Reproducibility: Yes
Additional Feedback:
Summary and Contributions: The paper presents an approach for training robotic policies that predict parameters of a dynamical system instead of raw robot actions. In particular, dynamic movement primitives (DMP) framework is embedded within a deep learning architecture. A high-dimensional neural network predicts parameters of the DMP forcing function, such as basis function weights and the goal, given the current state. Acceleration outputs of the DMP are then integrated by a forward integrator and used to produce actions with an inverse controller. The paper provides derivatives for the single components, such that they can be trained with back-propagation. The framework is employed in imitation and reinforcement learning settings on visual and robotic tasks. It is shown to outperform PPO and other methods that learn to output parameters of robotic controllers such as VICES and Dyn-E.
Strengths: - Representing robot behavior as a dynamical system is a natural way to impose continuous structure onto robot actions. - Presented method allows to vary the inference frequency as the predicted dynamical system can be run for several steps.
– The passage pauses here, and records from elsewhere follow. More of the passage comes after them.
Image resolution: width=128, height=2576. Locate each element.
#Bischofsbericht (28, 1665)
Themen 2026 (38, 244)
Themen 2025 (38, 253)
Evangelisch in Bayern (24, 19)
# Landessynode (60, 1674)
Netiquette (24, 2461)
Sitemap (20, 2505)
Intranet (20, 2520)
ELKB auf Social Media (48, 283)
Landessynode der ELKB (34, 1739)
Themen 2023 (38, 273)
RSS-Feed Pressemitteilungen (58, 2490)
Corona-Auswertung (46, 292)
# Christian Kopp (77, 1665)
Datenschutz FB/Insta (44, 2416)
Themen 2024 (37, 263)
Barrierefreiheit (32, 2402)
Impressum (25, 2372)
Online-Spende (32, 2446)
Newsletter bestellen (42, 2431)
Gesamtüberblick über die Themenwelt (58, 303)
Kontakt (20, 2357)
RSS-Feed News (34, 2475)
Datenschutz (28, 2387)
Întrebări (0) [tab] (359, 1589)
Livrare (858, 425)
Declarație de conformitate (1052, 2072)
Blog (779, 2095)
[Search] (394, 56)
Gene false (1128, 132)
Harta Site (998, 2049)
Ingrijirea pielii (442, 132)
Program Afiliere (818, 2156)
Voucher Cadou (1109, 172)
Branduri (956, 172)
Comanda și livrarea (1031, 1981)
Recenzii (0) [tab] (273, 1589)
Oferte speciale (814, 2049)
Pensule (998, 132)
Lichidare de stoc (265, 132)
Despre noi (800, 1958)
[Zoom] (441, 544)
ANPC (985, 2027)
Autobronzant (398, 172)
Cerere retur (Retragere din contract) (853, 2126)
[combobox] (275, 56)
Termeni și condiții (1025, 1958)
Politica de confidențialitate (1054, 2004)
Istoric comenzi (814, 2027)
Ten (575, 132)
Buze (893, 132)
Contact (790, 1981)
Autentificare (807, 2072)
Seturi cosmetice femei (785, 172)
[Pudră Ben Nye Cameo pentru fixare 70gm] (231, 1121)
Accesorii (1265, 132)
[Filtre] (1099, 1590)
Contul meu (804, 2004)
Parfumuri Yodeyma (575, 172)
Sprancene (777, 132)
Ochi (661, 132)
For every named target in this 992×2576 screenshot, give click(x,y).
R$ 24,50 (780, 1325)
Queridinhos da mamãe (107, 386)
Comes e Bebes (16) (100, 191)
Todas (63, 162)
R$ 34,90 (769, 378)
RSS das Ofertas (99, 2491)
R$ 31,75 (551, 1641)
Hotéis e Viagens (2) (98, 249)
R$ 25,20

This is important for combining high-frequency control with low-frequency inference when using high-dimensional inputs, such as camera images. - Experiments demonstrate that the presented method outperforms baselines on visual and robotic tasks. - Presented ablation studies demonstrate the effect of the various parameters of the system.
Weaknesses: - Although the method is tested on a visual digit drawing task, It would be interesting to see more robotic experiments with visual inputs. - It would be interesting to see more real robot experiments to better understand how the method can deal with a lower number of robotic trials and real-world uncertainty.
Correctness: Claims and mathematical derivations in the paper are coherent and empirical evaluation correctly shows performance improvements over the baselines.
Clarity: The paper is well-written and easy to understand and follow.
Relation to Prior Work: The paper clearly establishes connection to prior works and uses them as baselines for the experiments.
Reproducibility: Yes
Additional Feedback: Post-rebuttal comments: Thanks for addressing reviewer's comments and providing new details and experiments in the rebuttal.